加藤さんのケースを含め、公式教科書と模擬問題演習だけで合格する受験者は多く、独学の勉強法で十分対応できる試験です。ただし統計・機械学習分野でつまずきやすい人は、該当章だけオンライン講座で補う勉強法も効率的な選択肢です。
Q. 試験の有効期限はありますか?
認定資格そのものに更新期限は設けられていません。ただしライブラリのバージョンアップに伴い教科書の版が改訂されるため、学習時は受験時点の最新版テキストを使うようにしましょう。
Q. プログラミング未経験でもいきなり挑戦できますか?
出題範囲がPythonの文法自体ではなくライブラリの使い方に絞られているため、未経験からいきなり挑むと前提知識の不足でつまずきやすくなります。まずは基礎試験レベルのPython文法を1〜2週間学習してから臨む方が、結果的に近道になります。
まとめ
Python3エンジニア認定データ分析試験は、公式教科書の内容がそのまま出題される試験です。模擬問題で現在地を把握し、教科書のサンプルコードを実際に写経しながら4週間ほど学習を積み重ねれば、実務未経験からでも合格ラインの正答率70%に到達できます。まずは1周目の模擬問題を解くところから始めてみてください。
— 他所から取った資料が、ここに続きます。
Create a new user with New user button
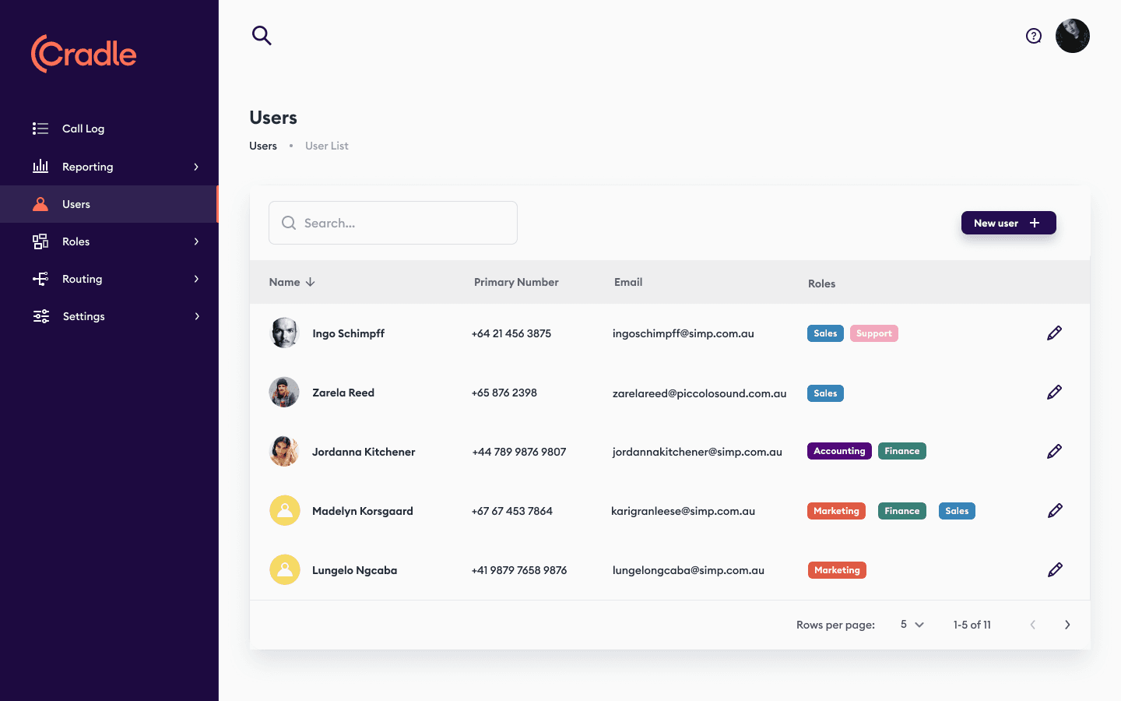 pyautogui.click(x=1008, y=223)
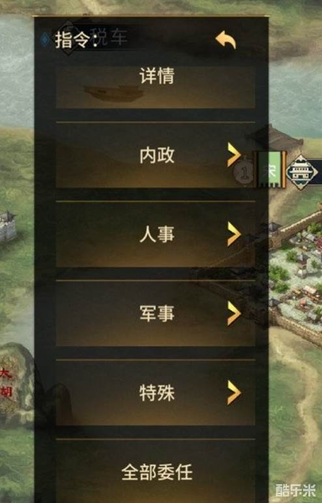
Task: Expand the 特殊 chevron arrow
Action: (234, 393)
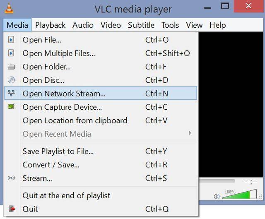The width and height of the screenshot is (265, 219).
Task: Click the Open Capture Device card icon
Action: [x=11, y=107]
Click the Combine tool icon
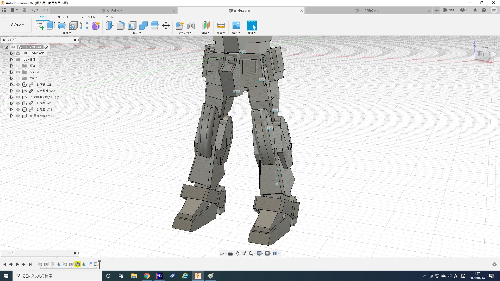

今回紹介した勉強法は、公式教科書を中心に据えつつ模擬問題演習で弱点を可視化するというシンプルな型です。忙しい社会人でもこの勉強法を4週間続ければ、実務未経験からでも十分に合格ラインへ届きます。自分に合った勉強法か迷っている人は、まず1周目の模擬問題を解いて現在地を確認するところから始めてみてください。